Is it possible that the title text may also be a subtle reference to the Ouroboros (the snake eating itself)? While not an exact comparison, there seem to be parallels between a snake devouring its own tail, and a python AI deleting it's own code.
"the agent finds a way to disable itself as more efficient to meet its reward parameters" is this actually a thing? If true, really interesting and an example should be included, but I can't find anything to back it up. Please sign your comments.
Problem is explained here: https://www.youtube.com/watch?v=3TYT1QfdfsM&ab_channel=Computerphile --172.68.129.133 04:14, 9 September 2021 (UTC)

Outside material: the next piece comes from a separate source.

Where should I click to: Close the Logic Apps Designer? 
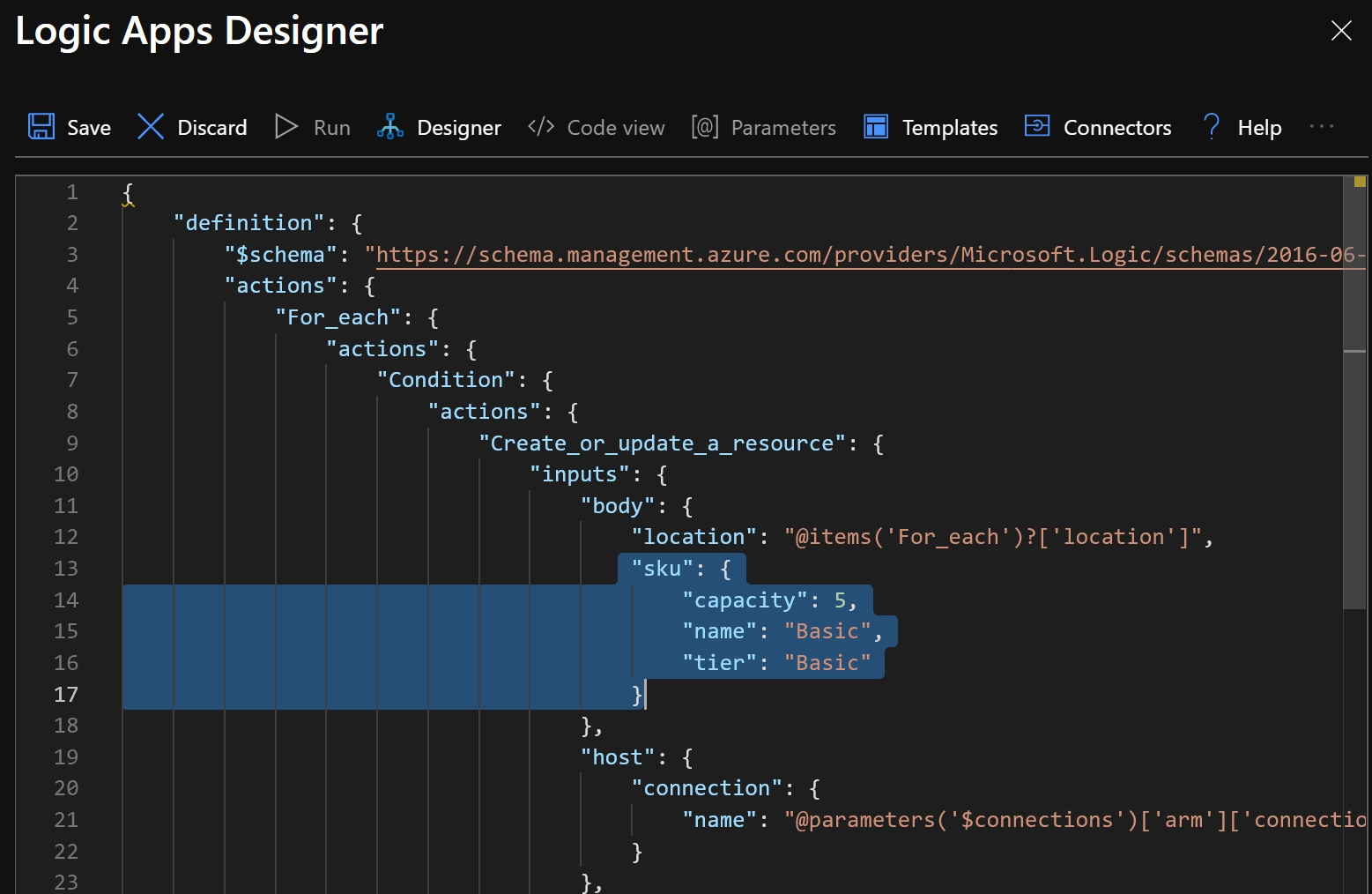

I think the Tester for the Makefile generator would just be checking the Makefile exists and make can execute it. The status of the make execution gets passed to the generator for it to get better at generating Makefiles. Nutster (talk) 02:01, 3 September 2021 (UTC)
- It might take some metric as to how much/little broken the (initially garbage?) early productions are... One would be the first line number mentioned as an error, or the ratio of info vs error text displayed. Getting to the stage of mostly valid outputs means it has developed an output phase-space that has started to maxmin these kind of values in just the right way. 172.70.134.65 03:30, 3 September 2021 (UTC)
Call me crazy, but... isn't there a tool that creates mostly valid Makefiles, and it is called configure? And thus he is using very new technology to accomplish the same task that we previously could? I thought that was a good chunk of that part of the joke... 108.162.238.82 16:10, 3 September 2021 (UTC)
- Ah... I had (perhaps still have? ...but only because I'd enjoy the chaos) the opinion that this was a directionless generator of Makefiles. Rather than "I want a Makefile for <foo>, make it so", it's "Make me a Makefile that does random (valid) stuff when run"... 141.101.107.115 19:22, 3 September 2021 (UTC)
I don't think this comic is about "detecting a script that contains a mixed syntax" between bash and zsh, but rather about distinguishing between scripts that are fully in one language or the other. But the current wording does make it possible to link to 1678, so will leave it be. Jkshapiro (talk) 21:47, 2 September 2022 (UTC)
In 2021 this was a joke. Then we got coding with ChatGPT. --172.68.225.203 13:03, 29 May 2024 (UTC)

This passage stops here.